[e-lang] Protocol implementation errors
Jeroen C.van Gelderen
jeroen at vangelderen.org
Mon Oct 6 13:02:00 EDT 2003
On Thursday, Oct 2, 2003, at 17:50 US/Eastern, Bill Frantz wrote:
> From:
>
>> -- Security Alert Consensus --
>> Number 039 (03.39)
>> Thursday, October 2, 2003
>> Network Computing and the SANS Institute
>> Powered by Neohapsis
>>
>> *** {03.39.004} Cross - OpenSSL ASN.1 parsing vulns
>>
>> OpenSSL versions 0.9.6j and 0.9.7b (as well as prior) contain multiple
>> bugs in the parsing of ASN.1 data, leading to denials of services. The
>> execution of arbitrary code is not yet confirmed, but it has not been
>> ruled out.
>
> This is the second significant problem I have seen in applications
> that use
> ASN.1 data formats. (The first was in a widely deployed
> implementation of
> SNMP.) Given that good, security conscience programmers have
> difficultly
> getting ASN.1 parsing right, we should favor protocols that use easier
> to
> parse data formats.
This is a little too anecdotal for my taste.

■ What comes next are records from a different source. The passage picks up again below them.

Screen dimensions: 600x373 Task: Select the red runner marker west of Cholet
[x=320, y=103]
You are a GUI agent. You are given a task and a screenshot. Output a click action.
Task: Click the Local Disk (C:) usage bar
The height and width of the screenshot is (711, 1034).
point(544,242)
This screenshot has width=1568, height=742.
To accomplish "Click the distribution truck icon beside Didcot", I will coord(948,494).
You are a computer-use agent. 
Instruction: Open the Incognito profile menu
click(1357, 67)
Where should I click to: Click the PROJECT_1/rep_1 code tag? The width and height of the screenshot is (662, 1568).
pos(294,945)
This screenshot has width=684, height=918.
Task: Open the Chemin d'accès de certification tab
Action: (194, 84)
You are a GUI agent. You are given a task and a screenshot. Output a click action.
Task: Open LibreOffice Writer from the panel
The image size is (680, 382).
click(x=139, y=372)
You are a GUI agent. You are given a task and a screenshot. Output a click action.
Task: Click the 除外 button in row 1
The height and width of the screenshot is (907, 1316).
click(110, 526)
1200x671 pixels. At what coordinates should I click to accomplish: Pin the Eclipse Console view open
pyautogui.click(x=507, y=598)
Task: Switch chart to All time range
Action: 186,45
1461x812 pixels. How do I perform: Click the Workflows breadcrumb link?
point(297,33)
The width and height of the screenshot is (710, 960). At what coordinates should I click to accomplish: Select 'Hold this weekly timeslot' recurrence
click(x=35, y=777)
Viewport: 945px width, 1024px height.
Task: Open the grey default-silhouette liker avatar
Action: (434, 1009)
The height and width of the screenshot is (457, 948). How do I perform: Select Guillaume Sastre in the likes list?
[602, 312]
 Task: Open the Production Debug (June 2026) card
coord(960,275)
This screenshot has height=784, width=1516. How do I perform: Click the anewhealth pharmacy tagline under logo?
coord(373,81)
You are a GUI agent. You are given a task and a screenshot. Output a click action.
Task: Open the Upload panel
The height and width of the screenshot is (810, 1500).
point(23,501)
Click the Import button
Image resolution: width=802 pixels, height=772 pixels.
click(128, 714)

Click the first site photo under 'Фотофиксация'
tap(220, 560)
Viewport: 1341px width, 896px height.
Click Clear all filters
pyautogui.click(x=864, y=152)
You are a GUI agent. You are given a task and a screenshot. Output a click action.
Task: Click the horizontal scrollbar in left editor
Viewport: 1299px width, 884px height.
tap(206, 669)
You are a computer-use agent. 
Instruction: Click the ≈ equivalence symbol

When it comes to security
I think we can safely ignore anything SNMP. The OpenSSL crew didn't
(doesn't?) even have an exhaustive test-suite for their DER parsers
which I believe to be a requirement when a security requirement is on
the table.
> I think this leaves us with SSH. Are there others?
While I like the SSH2 protocol because of its simplicity, it forces one
to use ad-hoc approaches for anything more complex than single-level
product types. Sum types are not supported at all, apart from those
offered as primitives, and have to be (are) handcrafted in some ad-hoc
fashion.
The implementation language seems to be more of a problem than the
actual data representation formats. I have found that typed high-level
(declarative) languages supporting sum/product types with pattern
matching provide near bullet-proof framework for safely marshalling
data of arbitrary complexity. The compiler will statically check that
all corner cases are handled. If it compiles, it tends to be correct.
And creating the corresponding proof is straightforward.
If one is really lucky, one's language supports polytypic programming,
in which case a single algorithm can marshall arbitrary data structures
correctly:
http://www.math.chalmers.se/~patrikj/poly/dc/
The bottom line is that these problems occur because presently
programmers are required to perform a compiler's job. Just like
persistence bugs occurs because programmers are forced to do what
should be the platform's responsibility (c.f. KeyKOS/EROS persistence).
When language support is not feasible, parser generators can go a long
way towards eliminating parser bugs.